Il secondo tocca la sfera dell’assalto all’autorità nella sua duplice livella, di autorità certo ma ma anche di autorevolezza; l’egualitarismo scolastico a favore del voto sociale, l’equiparazione delle culture in nome del comunitarismo messianico non solo hanno realizzato il trionfo dell’individualismo senza merito né regole ma, per estensione, relativizzato anche i valori universali. Nelle società multietniche questo si trasforma in convivenza senza dialettica nel migliore dei casi e dunque in un’integrazione solo di facciata. Per estensione ulteriore, in campo politico e del sapere, nella più totale mancanza di capacità critica e pertanto costruttiva (solo le grandi dispute intellettuali e scientifiche hanno permesso la crescita dell’umanità ed il fiorire delle scoperte), per acquiescenza settaria od offensivo diverbio.

E qui veniamo al terzo, solo accennato problema, la sfera dei media e dei social-media in particolare, ovvero la residua capacità dell’uomo di confrontarsi nella polis e per la polis coi “semplici” strumenti del civile dibattito. E’ sotto gli occhi di tutti come oggi il confronto sia terribilmente inficiato da posizioni post-ideologiche spesso sradicate da un contesto sensato o dalla volontà di incontro. Il muro contro muro è palesato in modo perfino sfacciato dalle piattaforme del web.

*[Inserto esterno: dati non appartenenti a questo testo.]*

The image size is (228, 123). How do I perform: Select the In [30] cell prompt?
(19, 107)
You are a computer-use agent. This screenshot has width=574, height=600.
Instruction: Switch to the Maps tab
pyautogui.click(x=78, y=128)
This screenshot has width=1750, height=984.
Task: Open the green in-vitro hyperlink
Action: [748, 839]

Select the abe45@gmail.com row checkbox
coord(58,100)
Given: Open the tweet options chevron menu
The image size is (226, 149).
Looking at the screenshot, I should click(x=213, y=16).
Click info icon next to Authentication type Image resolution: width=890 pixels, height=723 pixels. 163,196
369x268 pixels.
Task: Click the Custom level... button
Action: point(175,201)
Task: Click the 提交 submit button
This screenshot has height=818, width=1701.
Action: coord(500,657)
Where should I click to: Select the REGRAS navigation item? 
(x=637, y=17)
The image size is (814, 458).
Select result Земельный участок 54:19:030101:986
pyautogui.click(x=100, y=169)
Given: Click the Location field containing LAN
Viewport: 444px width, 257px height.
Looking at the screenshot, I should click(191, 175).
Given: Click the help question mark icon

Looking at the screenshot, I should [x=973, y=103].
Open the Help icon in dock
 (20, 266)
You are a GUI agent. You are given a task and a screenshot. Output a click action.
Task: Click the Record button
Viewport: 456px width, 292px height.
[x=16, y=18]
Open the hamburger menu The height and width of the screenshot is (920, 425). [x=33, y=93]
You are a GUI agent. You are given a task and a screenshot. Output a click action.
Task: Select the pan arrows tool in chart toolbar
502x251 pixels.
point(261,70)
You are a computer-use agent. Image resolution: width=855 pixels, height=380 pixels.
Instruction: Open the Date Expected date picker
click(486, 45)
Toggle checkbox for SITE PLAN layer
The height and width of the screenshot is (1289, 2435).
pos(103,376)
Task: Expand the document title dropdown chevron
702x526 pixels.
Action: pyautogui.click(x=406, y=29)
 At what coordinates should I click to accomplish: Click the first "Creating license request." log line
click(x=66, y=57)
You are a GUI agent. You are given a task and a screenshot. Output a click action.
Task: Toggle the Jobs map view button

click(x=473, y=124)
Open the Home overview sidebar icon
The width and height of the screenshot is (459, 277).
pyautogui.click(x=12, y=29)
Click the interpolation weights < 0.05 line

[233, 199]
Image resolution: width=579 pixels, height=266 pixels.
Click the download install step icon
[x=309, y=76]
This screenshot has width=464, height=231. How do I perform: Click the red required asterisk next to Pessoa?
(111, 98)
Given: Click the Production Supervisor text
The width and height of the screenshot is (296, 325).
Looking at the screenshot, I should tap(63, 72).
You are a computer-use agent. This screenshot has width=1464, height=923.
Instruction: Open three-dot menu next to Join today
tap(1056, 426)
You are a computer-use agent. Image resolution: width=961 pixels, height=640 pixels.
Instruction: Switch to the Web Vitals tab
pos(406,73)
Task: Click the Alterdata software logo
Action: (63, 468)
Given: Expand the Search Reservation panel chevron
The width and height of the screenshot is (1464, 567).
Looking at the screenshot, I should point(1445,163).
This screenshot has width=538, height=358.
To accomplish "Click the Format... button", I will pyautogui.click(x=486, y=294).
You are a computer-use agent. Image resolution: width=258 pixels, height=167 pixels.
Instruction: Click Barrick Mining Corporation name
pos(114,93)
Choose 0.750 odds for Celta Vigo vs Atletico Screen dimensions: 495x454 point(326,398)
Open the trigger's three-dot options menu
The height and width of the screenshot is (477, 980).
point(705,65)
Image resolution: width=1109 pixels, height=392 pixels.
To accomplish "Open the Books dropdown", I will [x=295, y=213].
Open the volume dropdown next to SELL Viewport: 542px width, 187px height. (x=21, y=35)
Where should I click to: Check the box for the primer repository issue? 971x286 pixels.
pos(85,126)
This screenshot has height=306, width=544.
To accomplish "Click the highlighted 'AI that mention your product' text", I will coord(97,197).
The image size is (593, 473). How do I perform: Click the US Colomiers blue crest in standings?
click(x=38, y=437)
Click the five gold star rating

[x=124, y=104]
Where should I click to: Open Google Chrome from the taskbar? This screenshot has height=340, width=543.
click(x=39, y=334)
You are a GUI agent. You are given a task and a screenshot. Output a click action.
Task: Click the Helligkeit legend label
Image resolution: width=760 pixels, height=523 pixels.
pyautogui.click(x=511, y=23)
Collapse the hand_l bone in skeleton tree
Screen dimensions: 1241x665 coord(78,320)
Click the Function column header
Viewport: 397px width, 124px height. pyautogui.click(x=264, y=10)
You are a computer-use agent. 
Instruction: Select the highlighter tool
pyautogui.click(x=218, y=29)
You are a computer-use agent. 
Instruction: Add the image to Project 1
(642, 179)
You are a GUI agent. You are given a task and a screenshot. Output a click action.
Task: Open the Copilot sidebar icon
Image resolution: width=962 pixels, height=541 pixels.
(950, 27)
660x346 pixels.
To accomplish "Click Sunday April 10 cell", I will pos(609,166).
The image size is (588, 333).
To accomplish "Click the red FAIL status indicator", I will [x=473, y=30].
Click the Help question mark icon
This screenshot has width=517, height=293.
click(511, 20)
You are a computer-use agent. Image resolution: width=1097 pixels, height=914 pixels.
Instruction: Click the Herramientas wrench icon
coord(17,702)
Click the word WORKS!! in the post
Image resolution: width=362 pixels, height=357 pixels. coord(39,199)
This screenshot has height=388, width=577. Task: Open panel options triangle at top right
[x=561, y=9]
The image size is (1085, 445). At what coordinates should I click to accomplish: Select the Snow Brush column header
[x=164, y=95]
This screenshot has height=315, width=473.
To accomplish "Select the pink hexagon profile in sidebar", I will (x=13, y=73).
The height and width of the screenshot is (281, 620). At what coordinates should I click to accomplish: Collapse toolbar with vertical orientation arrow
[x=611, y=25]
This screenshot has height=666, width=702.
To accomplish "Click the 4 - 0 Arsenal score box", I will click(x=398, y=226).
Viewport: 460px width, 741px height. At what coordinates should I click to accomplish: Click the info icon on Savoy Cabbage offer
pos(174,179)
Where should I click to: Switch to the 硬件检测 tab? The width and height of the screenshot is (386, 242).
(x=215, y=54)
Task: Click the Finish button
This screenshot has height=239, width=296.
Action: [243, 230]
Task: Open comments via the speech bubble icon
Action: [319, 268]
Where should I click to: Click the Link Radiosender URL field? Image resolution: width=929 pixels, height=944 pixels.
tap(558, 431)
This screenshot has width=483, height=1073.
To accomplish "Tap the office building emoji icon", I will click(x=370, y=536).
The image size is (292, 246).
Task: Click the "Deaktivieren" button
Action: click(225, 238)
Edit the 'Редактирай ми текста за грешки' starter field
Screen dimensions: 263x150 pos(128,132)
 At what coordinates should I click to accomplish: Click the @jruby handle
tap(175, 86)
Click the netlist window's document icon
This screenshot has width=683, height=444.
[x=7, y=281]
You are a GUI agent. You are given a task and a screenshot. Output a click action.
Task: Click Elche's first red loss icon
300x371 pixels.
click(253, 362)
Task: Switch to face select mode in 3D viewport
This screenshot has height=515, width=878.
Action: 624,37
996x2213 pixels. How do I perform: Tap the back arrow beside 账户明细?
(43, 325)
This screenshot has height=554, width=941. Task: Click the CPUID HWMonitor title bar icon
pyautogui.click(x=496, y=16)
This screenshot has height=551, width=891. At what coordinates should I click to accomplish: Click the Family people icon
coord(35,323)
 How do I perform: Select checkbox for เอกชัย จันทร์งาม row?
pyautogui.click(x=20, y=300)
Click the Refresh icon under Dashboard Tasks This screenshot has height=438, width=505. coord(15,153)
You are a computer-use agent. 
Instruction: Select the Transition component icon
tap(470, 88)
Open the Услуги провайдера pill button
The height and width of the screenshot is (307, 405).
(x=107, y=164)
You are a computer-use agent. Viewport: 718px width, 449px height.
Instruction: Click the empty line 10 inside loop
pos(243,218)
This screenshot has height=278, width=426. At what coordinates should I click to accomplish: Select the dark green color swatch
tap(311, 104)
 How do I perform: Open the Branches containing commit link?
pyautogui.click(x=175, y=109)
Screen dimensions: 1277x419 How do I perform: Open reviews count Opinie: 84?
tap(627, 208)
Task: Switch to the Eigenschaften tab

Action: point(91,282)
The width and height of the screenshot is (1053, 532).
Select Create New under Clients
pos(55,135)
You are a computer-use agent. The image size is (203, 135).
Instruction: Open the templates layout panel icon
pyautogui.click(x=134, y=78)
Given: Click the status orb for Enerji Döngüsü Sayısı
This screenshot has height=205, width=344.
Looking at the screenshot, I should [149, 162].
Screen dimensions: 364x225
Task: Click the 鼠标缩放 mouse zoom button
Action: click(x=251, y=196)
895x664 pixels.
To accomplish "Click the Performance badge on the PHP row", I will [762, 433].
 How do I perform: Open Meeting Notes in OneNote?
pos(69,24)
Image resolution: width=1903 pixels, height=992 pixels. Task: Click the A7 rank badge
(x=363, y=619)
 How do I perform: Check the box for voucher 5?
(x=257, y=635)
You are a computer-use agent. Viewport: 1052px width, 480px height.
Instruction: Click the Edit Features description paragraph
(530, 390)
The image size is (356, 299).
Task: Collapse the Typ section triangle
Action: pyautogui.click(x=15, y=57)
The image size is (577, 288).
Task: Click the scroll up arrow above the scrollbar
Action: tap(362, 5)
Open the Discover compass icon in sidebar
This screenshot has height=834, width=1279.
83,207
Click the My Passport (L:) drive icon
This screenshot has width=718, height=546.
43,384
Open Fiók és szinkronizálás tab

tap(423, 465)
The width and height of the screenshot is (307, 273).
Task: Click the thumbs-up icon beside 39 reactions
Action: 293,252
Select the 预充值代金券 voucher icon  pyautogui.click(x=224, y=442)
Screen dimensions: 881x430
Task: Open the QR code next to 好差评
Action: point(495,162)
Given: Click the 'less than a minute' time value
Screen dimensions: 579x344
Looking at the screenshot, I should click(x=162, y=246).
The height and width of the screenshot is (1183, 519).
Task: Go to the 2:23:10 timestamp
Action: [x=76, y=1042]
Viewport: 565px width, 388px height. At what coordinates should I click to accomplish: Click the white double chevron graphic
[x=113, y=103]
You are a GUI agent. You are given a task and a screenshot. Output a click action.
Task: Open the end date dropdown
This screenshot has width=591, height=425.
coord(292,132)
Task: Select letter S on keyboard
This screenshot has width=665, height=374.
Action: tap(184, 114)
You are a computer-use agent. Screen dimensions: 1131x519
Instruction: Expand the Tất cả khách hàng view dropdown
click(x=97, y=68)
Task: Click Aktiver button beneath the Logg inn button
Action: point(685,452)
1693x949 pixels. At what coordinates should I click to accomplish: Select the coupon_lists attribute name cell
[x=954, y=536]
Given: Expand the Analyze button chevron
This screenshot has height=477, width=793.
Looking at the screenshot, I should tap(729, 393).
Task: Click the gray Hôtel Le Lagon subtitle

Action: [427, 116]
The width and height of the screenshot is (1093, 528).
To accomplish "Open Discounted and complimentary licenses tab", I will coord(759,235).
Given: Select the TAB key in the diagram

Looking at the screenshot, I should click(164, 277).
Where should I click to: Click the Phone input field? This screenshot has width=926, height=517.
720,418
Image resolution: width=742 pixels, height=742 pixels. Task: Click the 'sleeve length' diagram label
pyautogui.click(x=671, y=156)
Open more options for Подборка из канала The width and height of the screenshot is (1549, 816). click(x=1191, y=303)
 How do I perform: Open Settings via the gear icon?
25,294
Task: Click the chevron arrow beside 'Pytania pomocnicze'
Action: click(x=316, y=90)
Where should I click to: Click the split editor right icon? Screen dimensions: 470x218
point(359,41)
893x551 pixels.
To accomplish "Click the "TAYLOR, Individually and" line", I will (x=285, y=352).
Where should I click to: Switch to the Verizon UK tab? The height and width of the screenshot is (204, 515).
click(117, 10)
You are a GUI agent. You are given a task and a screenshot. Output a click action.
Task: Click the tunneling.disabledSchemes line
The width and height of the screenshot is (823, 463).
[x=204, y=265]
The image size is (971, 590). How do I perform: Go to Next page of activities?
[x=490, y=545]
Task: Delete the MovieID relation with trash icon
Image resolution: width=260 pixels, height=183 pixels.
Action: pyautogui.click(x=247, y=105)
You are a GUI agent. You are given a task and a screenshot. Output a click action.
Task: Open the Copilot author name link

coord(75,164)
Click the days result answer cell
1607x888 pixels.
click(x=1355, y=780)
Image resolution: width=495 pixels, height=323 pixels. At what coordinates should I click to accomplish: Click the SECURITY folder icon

Di qua i “buonisti” o “radical-chic”, di là i “cattivisti” o “populisti” per riabusare di neologismi banalizzanti e/o fuorvianti; potremmo definirli invece “turbovaloristi” vs “retropensierosi” e viceversa. Immersi in una indefinita materia di iperconnettività dove un parere è indistinguibile dall’altro, si è così passati dalla collettivizzazione dei sogni alla condivisione dei particolari quotidiani. In un continuo rituale di solitudine di massa scandito da clic compulsivi verso una smaterializzazione finale degli orizzonti comuni che è tanto più reale quanto più è virtuale.